Hackers targeting Signal messaging app users in Estonia

Signal is a messaging app that, according to the Estonian Information System Authority (RIA), is popular mainly due to its strong encryption and minimal data collection, which is strictly limited to what is essential for communication and remains anonymous.

In a recent blog post, RIA warned that while Signal remains a secure platform, cybercriminals are actively trying to compromise accounts globally. The attackers are exploiting a Signal feature that allows multiple devices to be linked to a single account.

The attackers typically send friend requests, attempt to initiate contact, and distribute phishing links or QR codes designed to link the victim's account to the hacker’s device.

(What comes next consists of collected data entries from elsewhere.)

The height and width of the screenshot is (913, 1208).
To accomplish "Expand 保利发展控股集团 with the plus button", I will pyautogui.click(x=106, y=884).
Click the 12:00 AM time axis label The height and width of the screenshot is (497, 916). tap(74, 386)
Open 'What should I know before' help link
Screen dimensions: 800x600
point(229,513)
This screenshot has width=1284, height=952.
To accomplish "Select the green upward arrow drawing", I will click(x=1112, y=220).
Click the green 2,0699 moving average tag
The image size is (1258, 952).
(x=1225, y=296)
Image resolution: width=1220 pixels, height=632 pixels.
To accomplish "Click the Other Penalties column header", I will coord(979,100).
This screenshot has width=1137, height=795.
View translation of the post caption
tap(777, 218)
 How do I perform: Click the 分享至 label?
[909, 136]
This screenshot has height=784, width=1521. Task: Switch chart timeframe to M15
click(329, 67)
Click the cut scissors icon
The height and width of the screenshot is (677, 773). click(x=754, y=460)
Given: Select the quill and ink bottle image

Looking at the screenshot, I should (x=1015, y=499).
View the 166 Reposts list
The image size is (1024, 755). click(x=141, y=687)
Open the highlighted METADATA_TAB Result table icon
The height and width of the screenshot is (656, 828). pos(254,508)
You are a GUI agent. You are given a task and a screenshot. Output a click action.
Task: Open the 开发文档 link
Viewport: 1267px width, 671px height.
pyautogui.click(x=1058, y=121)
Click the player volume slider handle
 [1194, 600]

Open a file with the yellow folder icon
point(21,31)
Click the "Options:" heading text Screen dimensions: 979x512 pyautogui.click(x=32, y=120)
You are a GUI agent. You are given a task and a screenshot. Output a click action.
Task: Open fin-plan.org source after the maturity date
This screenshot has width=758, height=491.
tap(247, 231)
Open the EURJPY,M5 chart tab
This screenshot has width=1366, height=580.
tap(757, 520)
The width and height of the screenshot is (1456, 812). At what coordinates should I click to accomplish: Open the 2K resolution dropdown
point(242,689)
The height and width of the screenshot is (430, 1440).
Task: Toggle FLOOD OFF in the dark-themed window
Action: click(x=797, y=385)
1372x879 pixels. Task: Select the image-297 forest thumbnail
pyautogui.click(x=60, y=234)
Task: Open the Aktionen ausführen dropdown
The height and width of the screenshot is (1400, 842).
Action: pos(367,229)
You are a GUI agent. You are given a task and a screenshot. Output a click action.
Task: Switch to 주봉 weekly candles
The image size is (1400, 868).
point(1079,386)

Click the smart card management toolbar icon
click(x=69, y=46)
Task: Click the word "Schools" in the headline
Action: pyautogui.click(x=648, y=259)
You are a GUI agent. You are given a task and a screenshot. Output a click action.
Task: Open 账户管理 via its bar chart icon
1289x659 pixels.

Google’s Threat Intelligence Group reported a broader wave of these attacks in a recent security bulletin.

The primary aim appears to be tracking the locations of Signal users or collecting sensitive work-related information. Signal is widely used by Estonian government agencies, and according to the Police and Border Guard Board, many employees of public authorities have received similar phishing attempts.

Priit Põdra from the Police and Border Guard Board's information security unit confirmed that some employees of the agency received messages from unknown senders containing either a brief message or a QR code. Fortunately, none of them scanned the QR codes, and hackers failed to breach any accounts, preventing any harm.

Politico reported that the attacks are being carried out by hacker groups linked to Russian authorities, primarily targeting Signal users on the Ukrainian front. Some Ukrainian soldiers' Signal accounts have already been compromised, allowing attackers to intercept sensitive military communications.